Re: LSM hook ordering in shmem_mknod() and shmem_tmpfile()?

[Mimi Zohar <zohar@linux.ibm.com>]

On Thu, 2023-08-31 at 14:36 +0200, Christian Brauner wrote:
> On Thu, Aug 31, 2023 at 02:19:20AM -0700, Hugh Dickins wrote:
> > On Wed, 30 Aug 2023, Paul Moore wrote:
> > 
> > > Hello all,
> > > 
> > > While looking at some recent changes in mm/shmem.c I noticed that the
> > > ordering between simple_acl_create() and
> > > security_inode_init_security() is different between shmem_mknod() and
> > > shmem_tmpfile().  In shmem_mknod() the ACL call comes before the LSM
> > > hook, and in shmem_tmpfile() the LSM call comes before the ACL call.
> > > 
> > > Perhaps this is correct, but it seemed a little odd to me so I wanted
> > > to check with all of you to make sure there is a good reason for the
> > > difference between the two functions.  Looking back to when
> > > shmem_tmpfile() was created ~2013 I don't see any explicit mention as
> > > to why the ordering is different so I'm looking for a bit of a sanity
> > > check to see if I'm missing something obvious.
> > > 
> > > My initial thinking this morning is that the
> > > security_inode_init_security() call should come before
> > > simple_acl_create() in both cases, but I'm open to different opinions
> > > on this.
> > 
> > Good eye.  The crucial commit here appears to be Mimi's 3.11 commit
> > 37ec43cdc4c7 "evm: calculate HMAC after initializing posix acl on tmpfs"
> > which intentionally moved shmem_mknod()'s generic_acl_init() up before
> > the security_inode_init_security(), around the same time as Al was
> > copying shmem_mknod() to introduce shmem_tmpfile().
> > 
> > I'd have agreed with you, Paul, until reading Mimi's commit:
> > now it looks more like shmem_tmpfile() is the one to be changed,
> > except (I'm out of my depth) maybe it's irrelevant on tmpfiles.
> 
> POSIX ACLs generally need to be set first as they are may change inode
> properties that security_inode_init_security() may rely on to be stable.
> That specifically incudes inode->i_mode:
> 
> * If the filesystem doesn't support POSIX ACLs then the umask is
>   stripped in the VFS before it ever gets to the filesystems.

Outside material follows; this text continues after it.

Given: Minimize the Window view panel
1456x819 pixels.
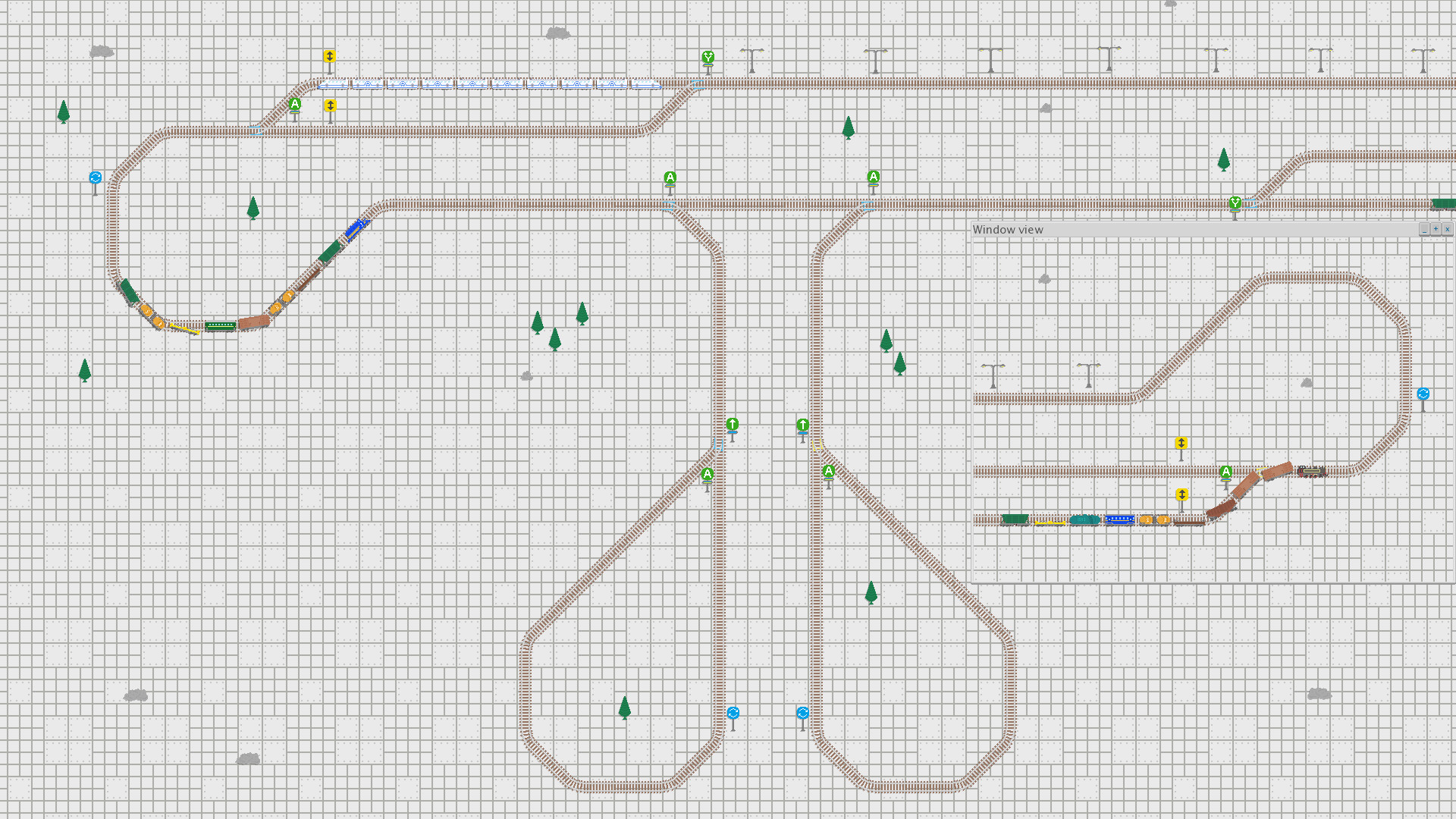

For such
>   cases the order of *_init_security() and setting POSIX ACLs doesn't
>   matter.
> * If the filesystem does support POSIX ACLs and the directory of the
>   resulting file does have default POSIX ACLs with mode settings then
>   the inode->i_mode will be updated.
> * If the filesystem does support POSIX ACLs but the directory doesn't
>   have default POSIX ACLs the umask will be stripped.
> 
> (roughly from memory)
> 
> If tmpfs is compiled with POSIX ACL support the mode might change and if
> anything in *_init_security() relies on inode->i_mode being stable it
> needs to be called after they have been set.
> 
> EVM hashes do use the mode and the hash gets updated when POSIX ACLs are
> changed - which caused me immense pain when I redid these codepaths last
> year.
> 
> IMHO, the easiest fix really is to lump all this together for all
> creation paths. This is what most filesystems do. For examples, see
> 
> xfs_generic_create()
> -> posix_acl_create(&mode)
> -> xfs_create{_tmpfile}(mode)
> -> xfs_inode_init_security()
> 
> or
> 
> __ext4_new_inode()
> -> ext4_init_acl()
> -> ext4_init_security()

Agreed.  Thanks, Hugh, Christian for the clear explanation.